The Major Arcana are numbered with roman numerals, starting at 0 with The Fool, which are written at the top left corner of each card. A yellow line is used as a border. A few have been renamed: The High Priestess is The Seer, The Hierophant is The Wisest, Wheel of Fortune is the Wheel, and The Star is The Stars. Also, the artwork in these is quite loosen from the traditional imagery although it somewhat follows the Rider's tradition. For example, The Hanged Man portraits a winged fairy diving upside down, and The Lovers shows two elementals, a sitting male from earth and a floating upside down female from air, looking at each other.
The Minor Arcanas are numbered at the top left corner also. On these cards, green, blue, red, and purple lines are used as border for the suits of wands, chalices, swords, and pentacles. The artwork in these follow the same style as for the Major Arcana. The imagery usually includes a single figure from the suit such as a tree (wands), a chalice, a sword or a pentacle.
Of the Court Cards, the four knights are the most interesting because of their rides. The Knight of Wands rides a multi-colored bird. The Knight of Chalices rides a giant lobster. The Knight of Swords rides a white dragon. The Knight of Pentacles rides a rabbit.
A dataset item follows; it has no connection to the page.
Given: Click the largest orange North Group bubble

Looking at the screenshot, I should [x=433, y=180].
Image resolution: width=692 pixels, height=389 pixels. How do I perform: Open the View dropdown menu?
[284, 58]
The book that comes with this set is really good, too. Almost every page of this book contain a small sketch from Aghem!
The book is divided into the following sections:
How to use this book
Introduction (to this deck)
Introduction to the Tarot
And finally... divination
The first four sections are particularly informative about the deck and Tarot. How to use this book briefly describes the intent of the book as a manual for The Fey Tarot. Introduction explains how this tarot came to be discussing the ideas behind The Fey Tarot, describing in details the creative process and including small sketches in every page. Introduction to the Tarot gives a brief but comprehensive introduction to the history surrounding the Tarot. And finally... divination explains The Fey Tarot as a tool for divination.
Each Major Arcana is described within two pages. Each description starts with an introduction, The Sentence. Then it continues revealing insightful information about the image, a simple meaning, an advanced meaning and symbols used. Finally, it concludes with Reflections.
The information for the Minor Arcana is more limited and brief. Only one page is spent for each, giving information about the image, a simple meaning, an advanced meaning, and the symbols used.
The information for each Court Card is as short as for the Minor Arcana differing only in context. It starts describing the personality of the card, which in turn, replaces the description of the symbols used. A simple meaning, and an advanced meaning is also included.
The final section, Divinatory Spreads, shows how to layout the cards for divinatory purposes. There are four layouts presented here: a three cards layout named Dream, Joy, Magic, a two cards layout named The Fey Child, a full deck spread named The Cross of the Four Kingdoms, and a six cards layout named The Six Stars.
I recommend this kit for collectors looking for nontraditional fairy themed tarot. This set comes with a fitting box and a full size book.